Elsewhere, some critics have argued that the Clinton campaign appears to pit religious freedom against the interests of social liberalism. The platform, which is strongly in favour of 'gay marriage' and the extention of gay rights, says: "We support a progressive vision of religious freedom that respects pluralism and rejects the misuse of religion to discriminate."
"Religious freedom has become so polarised" and "so politicised," Wear told CNA. "It's a sincere problem when people think that if Catholic hospitals are no longer able to operate, the free market would fill in the gaps," he said. "That's not true. That's not true in a state like Washington, where they provide over half of the hospital beds."
"And so there needs to be, I think, an authentic, free, but public way of sharing the pivotal role that we play in this country. And it's discordant to talk about helping immigrants, and then not appreciate Catholic Relief Services."
Not all Christian pro-life Democrats are opposed to Hillary Clinton however. Pastor Tony Campolo, a former spiritual advisor to Bill Clinton, wrote on Red Letter Christians that she will do much to reduce abortion because of the economic factors, and not legislative measures, that drive up termination rates.
"Some of my evangelical friends raise questions about her views on abortion," he said. "But Clinton is one of the few candidates on the political stage who has a plan for cutting the abortion rate in America by at least 50 percent. She points out that 72 percent of the women who have abortions do so for economic reasons, not because they want to terminate the life of the unborn. When single, economically strapped women, who are working a minimum wage job become pregnant, they have to ask themselves if they have the means to support themselves and assume the additional responsibility of supporting a newborn...(Clinton) is committed to addressing each of these problems, and thus diminishing the urgency that drives so many oppressed women into having abortions.
"As a pro-life Democrat, I am encouraged by the possibility that Hillary could be our next president. Abortions will not be ended through legislation.

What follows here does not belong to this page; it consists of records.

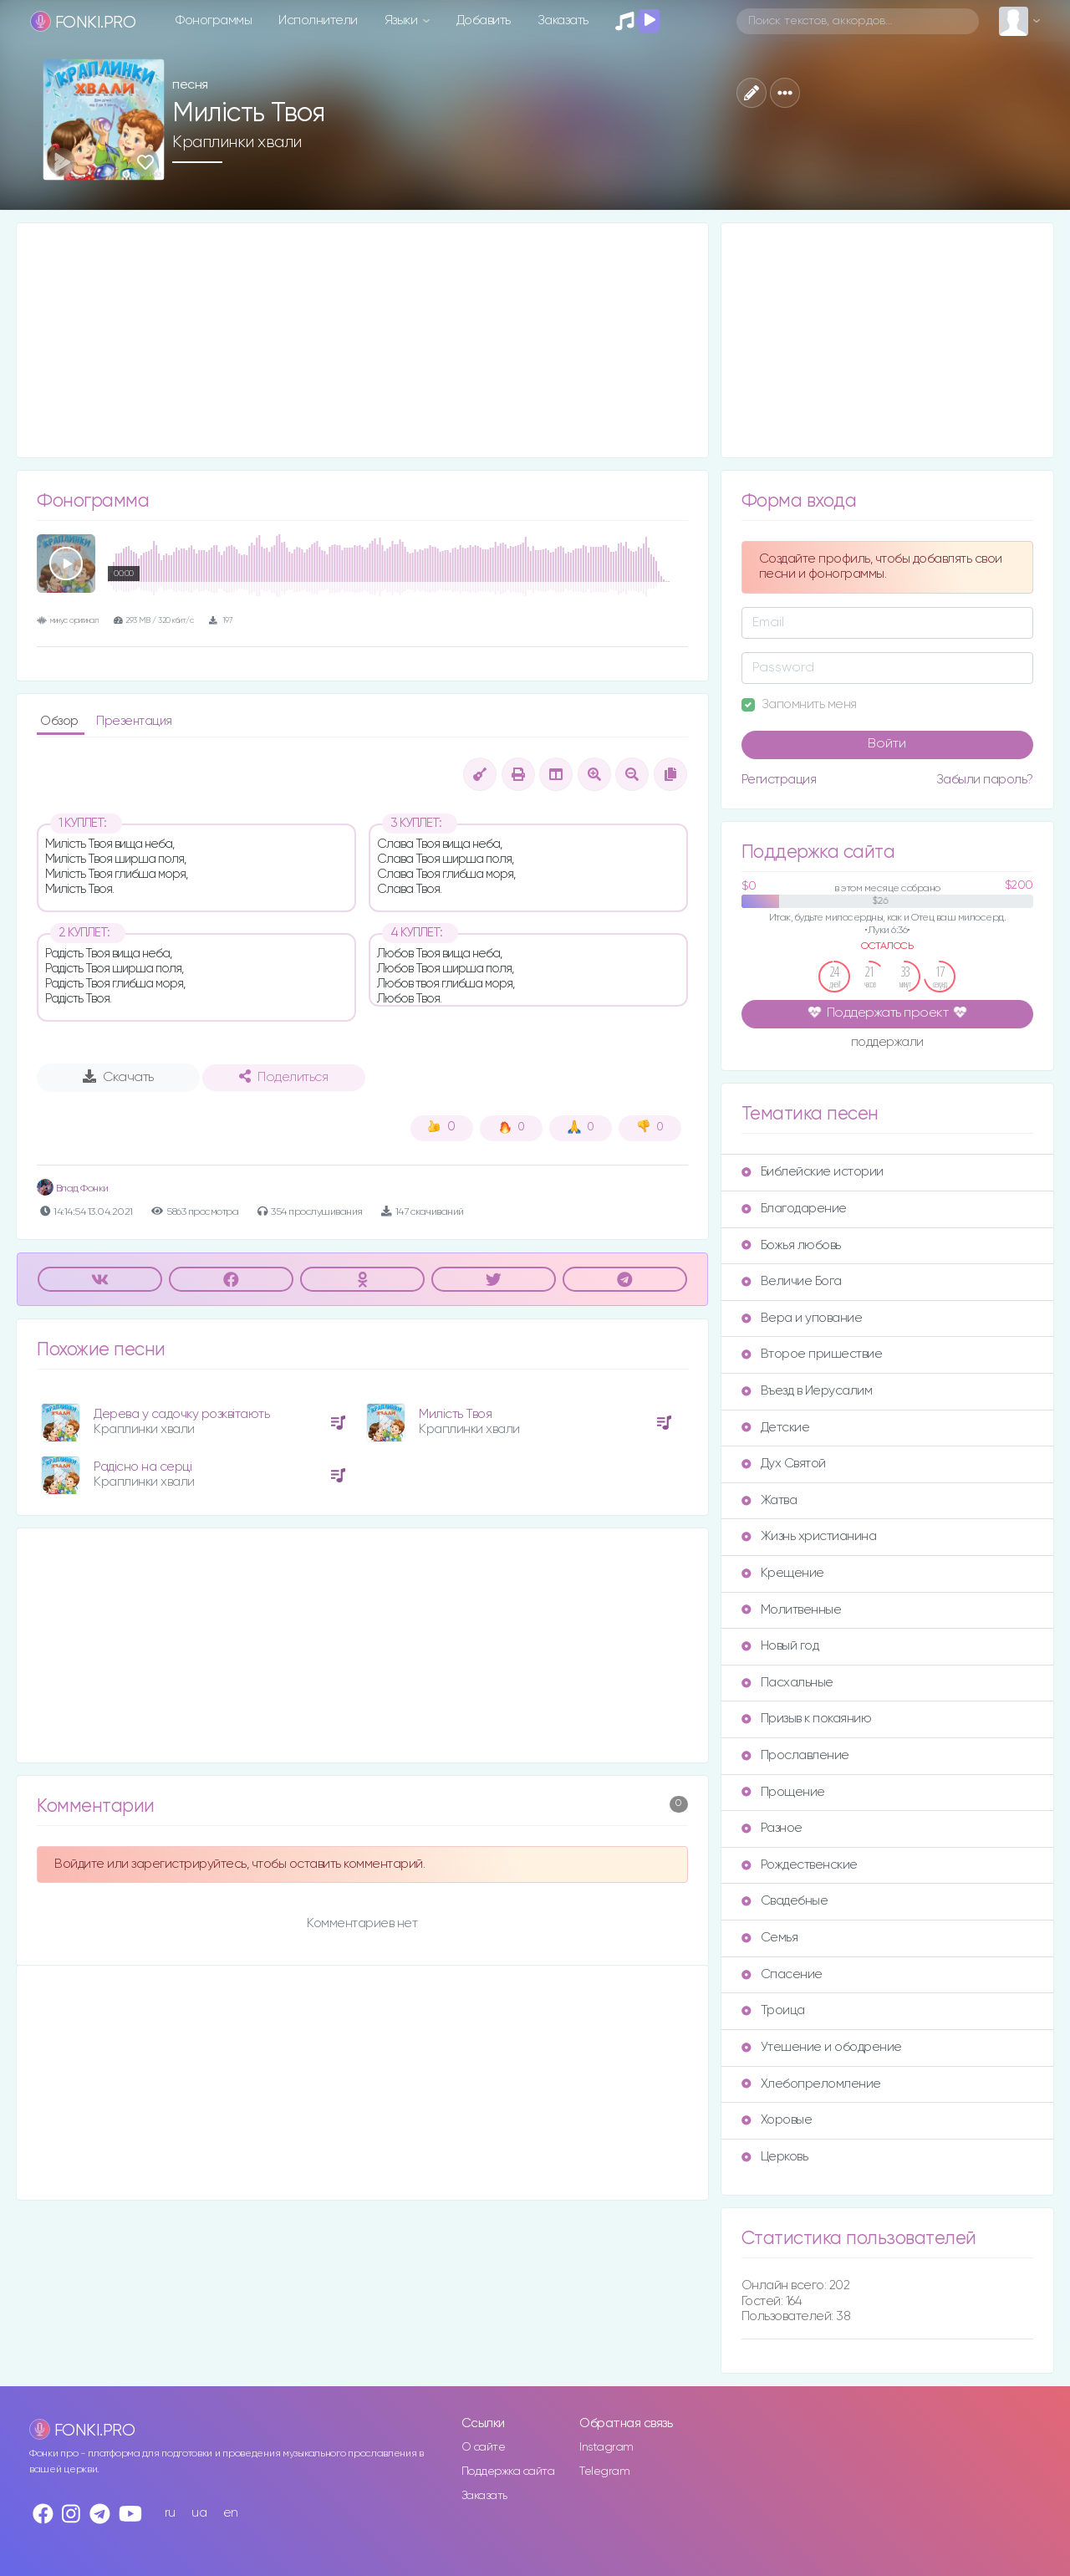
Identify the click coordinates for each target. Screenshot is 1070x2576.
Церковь (774, 2156)
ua (198, 2513)
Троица (773, 2010)
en (230, 2513)
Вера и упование (802, 1318)
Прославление (795, 1755)
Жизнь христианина (809, 1536)
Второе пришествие (812, 1354)
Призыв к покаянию (806, 1718)
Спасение (782, 1974)
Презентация (134, 721)
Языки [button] (402, 20)
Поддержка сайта (508, 2471)
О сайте (483, 2447)
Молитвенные (791, 1610)
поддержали (887, 1043)
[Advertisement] (362, 340)
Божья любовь (791, 1245)
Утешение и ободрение (821, 2047)
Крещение (782, 1573)
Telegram (604, 2471)
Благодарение (794, 1208)
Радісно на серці (142, 1467)
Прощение (783, 1792)
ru (170, 2513)
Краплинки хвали (237, 142)
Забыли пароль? (984, 779)
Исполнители (318, 20)
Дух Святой (783, 1463)
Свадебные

We must find ways to keep women who want to give birth from being driven by economic forces into curtailing their pregnancies."
But Clinton must know that she has work to do in winning over pro-life voters, including Democrats. This may help explain her appointment of a Catholic running mate, Tim Kaine, who has said of abortion: "I have a faith-based opposition. I will work in good faith to reduce abortions." Kaine, who has said adoption is the best course with an unwanted pregnancy, is on the conservative end of his party's spectrum when it comes to social issues.
As the Washington Post has observed, Kaine "promoted abstinence-only sex education (and later slashed funding to the programme, citing research that found it wasn't effective). He authorised the sale of "Choose Life" license plates to fund religious counseling clinics that discouraged abortion. He backed Virginia's "informed consent" law, which requires women seeking the procedure to undergo medically unnecessary ultrasounds. In short, he was conservative on reproductive issues, by his party's standards."
Whether Kaine's presence on the party leadership's scene will do enough to win back lost pro-life Democrats by November, however, remains an open question.